→ Quoted text:
We Want To Know
After an in-depth interview with SheKnows, television writer Cynthia Boris asked a few lighter questions of the "Friday Night Lights" matriarchs.
SheKnows: What's an item you can't live without?
Louanne: Besides my family and God, hockey. Last Friday night, I was watching The Stars-Calgary game, instead of "Friday Night Lights." My husband came in and said, 'pause that game, this is the best episode ever.' Okay, I will, but I've got to see this first!
Liz: I absolutely cannot live without music. Yes, ma'am. I love music. All types of music. I sing constantly here at home, and I just started working at another club. Well, my mother was a college professor. We listened to everything. She listened to classical, jazz. I had the full gamut of music, every type of music, country included. I love music. I couldn't live without music. I could deal without ever watching TV again, probably, or a movie. But if music was taken from me, I think I'd go crazy. SK: What is a talent you wish you had?

→ Input:
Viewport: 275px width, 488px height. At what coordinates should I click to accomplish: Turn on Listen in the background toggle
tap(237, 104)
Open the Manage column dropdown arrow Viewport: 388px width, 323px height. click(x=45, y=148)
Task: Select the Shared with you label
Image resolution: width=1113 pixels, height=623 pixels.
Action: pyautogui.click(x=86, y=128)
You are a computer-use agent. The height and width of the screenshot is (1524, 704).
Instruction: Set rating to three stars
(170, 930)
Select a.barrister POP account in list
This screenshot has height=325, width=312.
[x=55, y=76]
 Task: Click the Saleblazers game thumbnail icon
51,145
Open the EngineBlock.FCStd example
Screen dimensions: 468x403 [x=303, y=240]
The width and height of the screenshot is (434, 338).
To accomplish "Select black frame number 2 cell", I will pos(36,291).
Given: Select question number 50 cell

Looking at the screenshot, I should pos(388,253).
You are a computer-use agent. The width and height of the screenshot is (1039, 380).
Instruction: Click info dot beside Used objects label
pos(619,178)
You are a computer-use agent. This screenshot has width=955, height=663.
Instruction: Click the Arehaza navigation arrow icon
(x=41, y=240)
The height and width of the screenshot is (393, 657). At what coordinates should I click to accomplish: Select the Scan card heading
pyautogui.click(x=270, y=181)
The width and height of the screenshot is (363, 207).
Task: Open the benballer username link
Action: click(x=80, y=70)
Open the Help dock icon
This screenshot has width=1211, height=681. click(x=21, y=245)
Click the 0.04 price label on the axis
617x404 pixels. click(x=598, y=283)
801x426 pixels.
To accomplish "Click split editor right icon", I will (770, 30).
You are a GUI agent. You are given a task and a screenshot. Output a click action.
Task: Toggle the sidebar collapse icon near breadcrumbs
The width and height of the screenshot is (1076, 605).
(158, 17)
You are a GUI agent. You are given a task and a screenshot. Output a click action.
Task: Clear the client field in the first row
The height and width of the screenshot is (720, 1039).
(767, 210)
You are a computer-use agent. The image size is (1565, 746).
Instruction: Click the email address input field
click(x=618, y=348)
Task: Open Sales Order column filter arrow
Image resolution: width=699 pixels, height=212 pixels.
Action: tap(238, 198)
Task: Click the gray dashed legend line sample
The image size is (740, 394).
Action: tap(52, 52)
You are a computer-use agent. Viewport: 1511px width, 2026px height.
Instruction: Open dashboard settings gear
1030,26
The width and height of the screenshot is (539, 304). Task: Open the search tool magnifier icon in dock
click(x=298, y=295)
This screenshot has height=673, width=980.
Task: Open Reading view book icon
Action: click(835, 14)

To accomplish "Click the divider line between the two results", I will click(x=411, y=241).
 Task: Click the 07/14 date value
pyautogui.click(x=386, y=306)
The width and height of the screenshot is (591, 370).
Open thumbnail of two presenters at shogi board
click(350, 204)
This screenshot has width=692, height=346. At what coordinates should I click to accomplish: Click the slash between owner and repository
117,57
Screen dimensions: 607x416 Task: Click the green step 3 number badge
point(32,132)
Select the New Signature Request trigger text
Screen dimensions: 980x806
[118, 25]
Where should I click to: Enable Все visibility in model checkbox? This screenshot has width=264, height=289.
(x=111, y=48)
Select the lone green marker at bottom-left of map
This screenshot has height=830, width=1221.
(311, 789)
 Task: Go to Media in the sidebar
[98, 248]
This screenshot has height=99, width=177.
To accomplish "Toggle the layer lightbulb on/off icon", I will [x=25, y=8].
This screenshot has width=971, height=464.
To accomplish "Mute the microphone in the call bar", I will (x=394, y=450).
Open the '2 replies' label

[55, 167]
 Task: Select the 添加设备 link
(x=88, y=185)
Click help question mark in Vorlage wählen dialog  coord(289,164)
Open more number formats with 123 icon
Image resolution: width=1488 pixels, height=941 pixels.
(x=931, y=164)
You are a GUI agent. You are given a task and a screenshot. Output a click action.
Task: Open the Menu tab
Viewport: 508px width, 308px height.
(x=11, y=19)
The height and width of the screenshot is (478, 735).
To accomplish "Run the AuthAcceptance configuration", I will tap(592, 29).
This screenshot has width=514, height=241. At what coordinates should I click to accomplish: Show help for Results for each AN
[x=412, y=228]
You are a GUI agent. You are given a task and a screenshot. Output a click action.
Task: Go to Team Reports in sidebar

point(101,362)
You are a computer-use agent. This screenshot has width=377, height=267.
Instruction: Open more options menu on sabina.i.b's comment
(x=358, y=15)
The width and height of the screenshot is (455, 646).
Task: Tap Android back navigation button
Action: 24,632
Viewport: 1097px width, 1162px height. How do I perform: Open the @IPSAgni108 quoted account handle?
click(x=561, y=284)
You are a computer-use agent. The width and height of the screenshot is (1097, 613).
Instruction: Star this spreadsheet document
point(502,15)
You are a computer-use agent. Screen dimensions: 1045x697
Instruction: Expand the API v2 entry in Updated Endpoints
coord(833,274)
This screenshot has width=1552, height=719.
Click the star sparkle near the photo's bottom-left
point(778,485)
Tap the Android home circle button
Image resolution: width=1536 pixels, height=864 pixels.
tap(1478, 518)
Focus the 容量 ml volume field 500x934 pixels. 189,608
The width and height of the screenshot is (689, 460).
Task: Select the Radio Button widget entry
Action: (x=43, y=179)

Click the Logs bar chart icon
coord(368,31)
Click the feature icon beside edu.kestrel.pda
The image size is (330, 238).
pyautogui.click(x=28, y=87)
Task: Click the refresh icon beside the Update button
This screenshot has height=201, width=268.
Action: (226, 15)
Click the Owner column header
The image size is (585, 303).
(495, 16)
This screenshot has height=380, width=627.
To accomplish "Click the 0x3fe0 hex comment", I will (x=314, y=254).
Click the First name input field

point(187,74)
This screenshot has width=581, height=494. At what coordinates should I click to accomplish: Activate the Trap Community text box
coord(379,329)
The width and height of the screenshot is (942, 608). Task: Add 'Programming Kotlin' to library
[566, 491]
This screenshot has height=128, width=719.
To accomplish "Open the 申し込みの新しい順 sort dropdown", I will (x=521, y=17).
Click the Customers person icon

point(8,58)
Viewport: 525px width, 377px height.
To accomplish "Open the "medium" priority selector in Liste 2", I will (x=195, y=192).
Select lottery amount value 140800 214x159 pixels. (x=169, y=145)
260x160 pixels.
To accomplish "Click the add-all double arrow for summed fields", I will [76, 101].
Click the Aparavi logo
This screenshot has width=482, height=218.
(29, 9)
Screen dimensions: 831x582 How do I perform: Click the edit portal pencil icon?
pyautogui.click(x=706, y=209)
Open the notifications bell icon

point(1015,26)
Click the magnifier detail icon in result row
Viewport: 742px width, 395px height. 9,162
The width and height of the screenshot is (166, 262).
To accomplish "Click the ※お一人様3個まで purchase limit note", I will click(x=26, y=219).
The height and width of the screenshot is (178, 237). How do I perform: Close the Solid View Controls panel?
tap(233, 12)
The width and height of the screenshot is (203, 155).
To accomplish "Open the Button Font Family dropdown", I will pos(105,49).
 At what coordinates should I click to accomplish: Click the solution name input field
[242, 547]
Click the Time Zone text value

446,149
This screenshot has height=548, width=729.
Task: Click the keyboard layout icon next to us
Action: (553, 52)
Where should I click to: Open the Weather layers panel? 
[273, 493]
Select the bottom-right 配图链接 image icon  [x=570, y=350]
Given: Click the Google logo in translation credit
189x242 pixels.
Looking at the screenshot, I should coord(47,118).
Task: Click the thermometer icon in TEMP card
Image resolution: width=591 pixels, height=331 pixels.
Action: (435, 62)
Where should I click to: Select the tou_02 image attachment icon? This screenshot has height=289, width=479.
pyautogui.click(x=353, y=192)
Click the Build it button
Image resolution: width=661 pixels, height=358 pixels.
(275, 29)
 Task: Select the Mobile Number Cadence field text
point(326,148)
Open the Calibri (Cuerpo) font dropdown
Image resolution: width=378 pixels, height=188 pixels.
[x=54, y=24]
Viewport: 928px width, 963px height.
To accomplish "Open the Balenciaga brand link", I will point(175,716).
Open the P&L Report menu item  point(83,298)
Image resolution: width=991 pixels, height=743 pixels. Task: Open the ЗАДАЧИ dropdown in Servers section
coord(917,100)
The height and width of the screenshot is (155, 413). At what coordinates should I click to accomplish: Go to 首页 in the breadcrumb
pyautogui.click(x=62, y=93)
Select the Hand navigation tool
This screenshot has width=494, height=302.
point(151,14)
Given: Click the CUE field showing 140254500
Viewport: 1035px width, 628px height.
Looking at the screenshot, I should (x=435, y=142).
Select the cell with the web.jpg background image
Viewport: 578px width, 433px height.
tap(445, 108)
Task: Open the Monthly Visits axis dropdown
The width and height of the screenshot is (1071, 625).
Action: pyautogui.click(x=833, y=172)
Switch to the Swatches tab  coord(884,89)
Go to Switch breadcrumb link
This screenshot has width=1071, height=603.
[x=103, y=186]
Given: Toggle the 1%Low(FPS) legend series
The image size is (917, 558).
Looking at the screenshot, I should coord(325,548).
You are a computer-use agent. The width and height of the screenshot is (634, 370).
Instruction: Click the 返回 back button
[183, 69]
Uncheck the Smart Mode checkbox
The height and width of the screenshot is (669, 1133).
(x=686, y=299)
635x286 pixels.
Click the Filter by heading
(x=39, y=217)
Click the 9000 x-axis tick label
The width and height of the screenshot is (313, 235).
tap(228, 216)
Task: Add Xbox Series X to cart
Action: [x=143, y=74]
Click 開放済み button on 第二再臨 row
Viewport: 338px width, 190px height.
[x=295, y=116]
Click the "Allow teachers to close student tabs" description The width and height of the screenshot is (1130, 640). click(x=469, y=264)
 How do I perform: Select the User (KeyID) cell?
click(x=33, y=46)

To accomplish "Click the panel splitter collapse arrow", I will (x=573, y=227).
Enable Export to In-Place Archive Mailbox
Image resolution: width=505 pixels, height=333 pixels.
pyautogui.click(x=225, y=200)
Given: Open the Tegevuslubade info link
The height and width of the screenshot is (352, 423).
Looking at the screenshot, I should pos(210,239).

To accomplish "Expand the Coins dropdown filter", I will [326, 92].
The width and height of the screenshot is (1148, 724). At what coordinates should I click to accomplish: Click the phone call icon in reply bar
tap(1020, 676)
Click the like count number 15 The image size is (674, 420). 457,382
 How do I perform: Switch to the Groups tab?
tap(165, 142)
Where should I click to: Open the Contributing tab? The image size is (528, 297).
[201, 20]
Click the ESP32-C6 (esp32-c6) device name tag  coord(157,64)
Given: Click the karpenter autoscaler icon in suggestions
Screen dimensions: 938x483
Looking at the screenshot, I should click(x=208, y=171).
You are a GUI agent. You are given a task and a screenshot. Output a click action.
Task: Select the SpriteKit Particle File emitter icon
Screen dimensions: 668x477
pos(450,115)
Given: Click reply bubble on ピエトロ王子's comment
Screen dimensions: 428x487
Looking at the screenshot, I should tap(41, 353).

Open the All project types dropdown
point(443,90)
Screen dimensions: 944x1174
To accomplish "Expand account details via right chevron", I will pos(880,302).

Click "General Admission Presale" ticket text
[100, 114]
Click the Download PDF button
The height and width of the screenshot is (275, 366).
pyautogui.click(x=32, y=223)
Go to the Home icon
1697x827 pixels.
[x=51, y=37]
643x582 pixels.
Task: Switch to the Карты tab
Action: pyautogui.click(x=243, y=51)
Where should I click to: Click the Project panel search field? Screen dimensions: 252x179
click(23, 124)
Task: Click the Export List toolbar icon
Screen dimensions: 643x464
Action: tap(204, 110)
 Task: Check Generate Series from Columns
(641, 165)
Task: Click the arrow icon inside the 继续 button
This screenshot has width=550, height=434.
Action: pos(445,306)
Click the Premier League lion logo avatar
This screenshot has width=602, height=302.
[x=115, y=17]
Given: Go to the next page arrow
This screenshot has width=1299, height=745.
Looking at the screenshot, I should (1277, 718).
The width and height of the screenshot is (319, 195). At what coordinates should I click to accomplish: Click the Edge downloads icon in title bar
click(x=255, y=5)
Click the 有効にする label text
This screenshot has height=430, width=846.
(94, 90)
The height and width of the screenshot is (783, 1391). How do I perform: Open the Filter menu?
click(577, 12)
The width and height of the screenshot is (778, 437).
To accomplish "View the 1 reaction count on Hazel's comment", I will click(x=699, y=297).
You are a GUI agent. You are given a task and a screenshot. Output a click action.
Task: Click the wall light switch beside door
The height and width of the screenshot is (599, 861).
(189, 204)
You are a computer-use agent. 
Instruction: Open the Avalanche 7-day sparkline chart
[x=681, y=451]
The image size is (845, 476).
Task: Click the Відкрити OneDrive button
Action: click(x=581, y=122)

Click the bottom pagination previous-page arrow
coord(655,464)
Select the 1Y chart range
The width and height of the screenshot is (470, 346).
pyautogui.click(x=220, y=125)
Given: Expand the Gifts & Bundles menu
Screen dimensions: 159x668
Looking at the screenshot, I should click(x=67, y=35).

→ Exercise set:
**A.** Arrange the rows as a JSON list of strings, one string per line with blank lines omitted, starting at the first line of the rows and going on through the line with "pos(619,178)".
**B.** Pick up the interview with the "Friday Night Lights" matriarchs after its last sentence and continue it.

→ Expected answers:
**A.**
[
  "Viewport: 275px width, 488px height. At what coordinates should I click to accomplish: Turn on Listen in the background toggle",
  "tap(237, 104)",
  "Open the Manage column dropdown arrow Viewport: 388px width, 323px height. click(x=45, y=148)",
  "Task: Select the Shared with you label",
  "Image resolution: width=1113 pixels, height=623 pixels.",
  "Action: pyautogui.click(x=86, y=128)",
  "You are a computer-use agent. The height and width of the screenshot is (1524, 704).",
  "Instruction: Set rating to three stars",
  "(170, 930)",
  "Select a.barrister POP account in list",
  "This screenshot has height=325, width=312.",
  "[x=55, y=76]",
  " Task: Click the Saleblazers game thumbnail icon",
  "51,145",
  "Open the EngineBlock.FCStd example",
  "Screen dimensions: 468x403 [x=303, y=240]",
  "The width and height of the screenshot is (434, 338).",
  "To accomplish \"Select black frame number 2 cell\", I will pos(36,291).",
  "Given: Select question number 50 cell",
  "Looking at the screenshot, I should pos(388,253).",
  "You are a computer-use agent. The width and height of the screenshot is (1039, 380).",
  "Instruction: Click info dot beside Used objects label",
  "pos(619,178)"
]

**B.**
Louanne: (ironically) Singing. I'm not a singer. In high school I thought I was but I'm not. I would love to do musicals.
SK: What are you reading right now?
Louanne: I am reading the "Team of Rivals" by Doris Kearns Goodwin. It's the story of Abraham Lincoln's rise to the presidency. It's absolutely fabulous.
Liz: I read a lot. I've had to get glasses, ‘cause I read so much, now. But it's called "Sister Gumbo; Spicy Vignettes From Black Women on Life, Sex and Relationships," by Ursula Inga Kindred and Mirranda Guerrin-Williams. I haven't been able to put it down. SK: What is something you've saved since you were a kid?
Louanne: I, unfortunately, have so many things. The earliest is from third grade, a notebook, one of those old-time loose-leaf notebooks and on the front I have, 'I love Hardy Waddell,' and on the back I have, 'I love Bill Bob Dunlap.' Hardy was my boyfriend and my grandmother had my third grade party there and he gave me a box of candy. When he left, I called Bill Bob over and said, 'if you kiss me I'll give you a piece of this candy' and he said, ‘no' and Hardy got the word at recess the next day. It's something I've kept all these years, though I don't know what that says about me. (laughs)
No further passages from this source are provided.